These proposed regulations would provide guidance relating to ITG plans under section 414(d). The transitional relief provided under Notices 2006-89 and 2007-67 would end six months after the effective date of the final regulations published in the Federal Register.

The transitional relief in Notices 2006-89 and 2007-67 is conditioned on the ITG plans involved not being amended, for periods before the extended date, to reduce benefits unless the reduction does not distinguish between reductions for commercial ITG employees and governmental ITG employees or the reduction for commercial ITG employees is the minimum amount necessary to satisfy any requirement under the Code. If any reduction occurs that does not satisfy these conditions, the transitional relief provided under Notices 2006-89 and 2007-67 ends on the date that the reduction goes into effect.

Executive Order 13175

Executive Order 13175 requires that Federal departments and agencies engage in consultation procedures in certain circumstances where regulations are issued which have substantial direct effects with respect to the Federal government and Indian tribes. While these regulations when issued as final regulations would not have such substantial direct effects, the IRS and Treasury Department have followed similar procedures. Further, the Treasury Department and the IRS participated in a series of telephone listening meetings with the ITG community following the passage of PPA ’06 and these proposed regulations also take into account the comments that were provided in response to Notices 2006-89 and 2007-67, including the related open and direct consultations with the Indian tribal community.

Judicial Determinations

The few court cases that discuss section 906 of PPA ’06 primarily relate to welfare benefit plans. One reason for the legislative change to section 414(d) of the Code and section 3(32) of ERISA is “to clarify the legal ambiguity regarding the status of employee benefit plans established and maintained by tribal governments.”[49] In Bolssen v. Unum Life Insurance Company of America, 629 F.Supp. 2d 878 (E.D. Wis. 2009), Mr. Bolssen sued the Unum Life Insurance Company for failing to provide disability insurance benefits. He argued that the case should be remanded to state court because the insurance plan sponsored by his employer, an Indian tribal casino, was a governmental plan within the meaning of section 3(32) of ERISA. In analyzing whether the welfare benefit plan was a governmental plan, the Bolssen court looked to another case involving an Indian tribal casino, San Manuel Indian Bingo & Casino v. NLRB, 475 F.3d 1306 (D.C. Cir. 2007). In San Manuel Indian Bingo & Casino, the court held that the National Labor Relations Act applied to an Indian tribal casino because the operation of the casino was a commercial function. The court reasoned that “it can be argued any activity of a tribal government is by definition ‘governmental,’ and even more so an activity aimed at raising revenue that will fund governmental functions. Here, though, we use the term ’governmental’ in a restrictive sense to distinguish between the traditional acts governments perform and collateral acts that, though perhaps in some way related to the foregoing, lie outside their scope.”[50]

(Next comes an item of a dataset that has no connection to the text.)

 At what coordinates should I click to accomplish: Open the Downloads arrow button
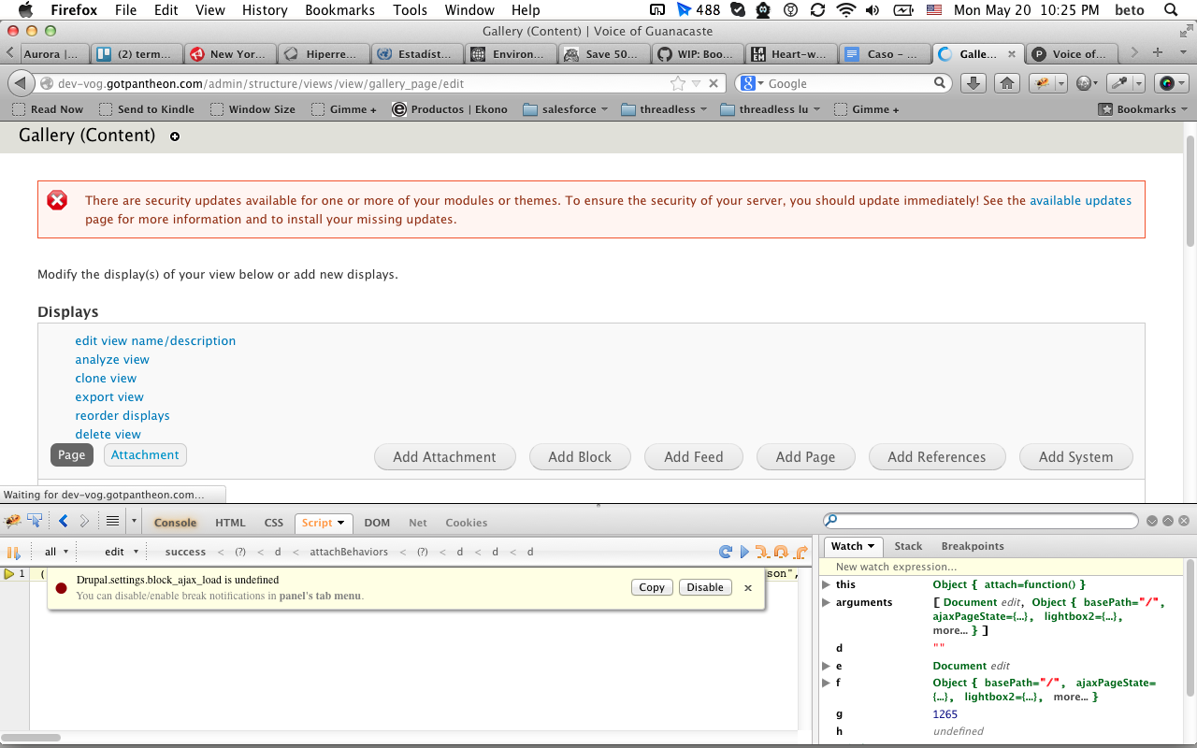click(x=973, y=83)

The court, in San Manuel Indian Bingo & Casino, held that operating a casino is not a traditional act of government, but is commercial in nature.[51] The court in Bolssen applied the same reasoning to conclude that disability plan of the casino was not a governmental plan within the meaning of section 3(32) of ERISA.

Explanation of Provisions

These proposed regulations would provide special rules for purposes of the definition of a “governmental plan” under section 414(d) of the Code, as it relates to plans of ITGs. The Treasury Department and IRS also expect to issue separate proposed regulations under section 414(d) to define a governmental plan for purposes other than the special rules applicable to ITGs. However, these proposed regulations relating to ITGs would provide Indian tribal governments with guidance in determining whether an ITG plan is a governmental ITG plan or a commercial ITG plan. As discussed in the background of this preamble, under the heading “Exemption of Governmental ITG Plans from Certain Qualified Plan Rules,” governmental plans receive special treatment with respect to certain qualification rules. Thus, the determination of whether an ITG plan is a governmental ITG plan is essential in ensuring compliance with the qualified plan rules because an ITG must be able to ascertain which of its plans are governmental plans under section 414(d) and which of its plans must comply with the requirements for a plan that is not a governmental plan. These proposed regulations take into account comments received in response to Notices 2006-89 and 2007-67 and a number of open and direct consultations with the Indian tribal community. Those comments received from Notices 2006-89 and 2007-67 and during the consultations were considered in drafting these proposed regulations.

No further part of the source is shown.